Ronan O'Connor

Personal information
- Born: County Kerry

Sport
- Sport: Gaelic football
- Position: Forward

Club
- Years: Club
- 1998-: St Michael's/Foilmore

Club titles
- Kerry titles: 3

Inter-county
- Years: County / Apps (scores)
- 2002-2006: Kerry / 7 (0-01)

Inter-county titles
- Munster titles: 2 (1 as a sub)
- All-Irelands: 1
- NFL: 1

= Ronan O'Connor (St Michael's/Foilmore Gaelic footballer) =

Kerry Gaelic footballer

Ronan O'Connor is a Gaelic footballer who played for Kerry at all levels from the late 1990s to the mid-2000s. He then moved on to the Under 21 team and again won a Munster Championship in 2002. In 2002 he also joined the Senior team that made it to the All Ireland final but lost out to Armagh. He later went on to win an All Ireland medal in 2004 coming on as a sub in the final win over Mayo. He also won a National League medal in 2006.

==Club==

He played his club football with St Michael's/Foilmore. He has enjoyed great success with the club as they have gone up the ranks of club football going from Novice to Senior and O'Connor has been part of this success. His first success came as the club won the 1998 County Novice Championship. In 2001 he was part of the team that won the County Junior Championship. 2008 proved to be the most successful in the club's history, they won a first County Intermediate title and they added a Munster Championship, in 2009 they went on to the All Ireland series where they won the All Ireland title with O'Connor playing a key role in the success. He was also key as St Michael's/Foilmore won their first ever South Kerry Senior Championship in 2007 and added a second in 2008.

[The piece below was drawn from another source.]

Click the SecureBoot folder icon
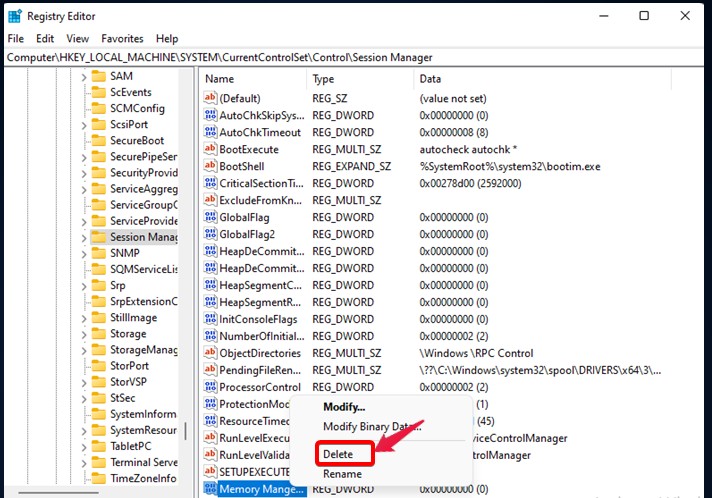pos(98,141)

He has also had success with the South Kerry divisional team. He has won 3 Kerry Senior Football Championship title in 2004-06. He was Man of the Match in the 2006 final.

==Minor==

He first came on the intercounty scene in 1998 as part of the Kerry minor team when he won a Munster Championship medal with them.

He was underage again in 1999 but Kerry lost out to Cork in the Munster final.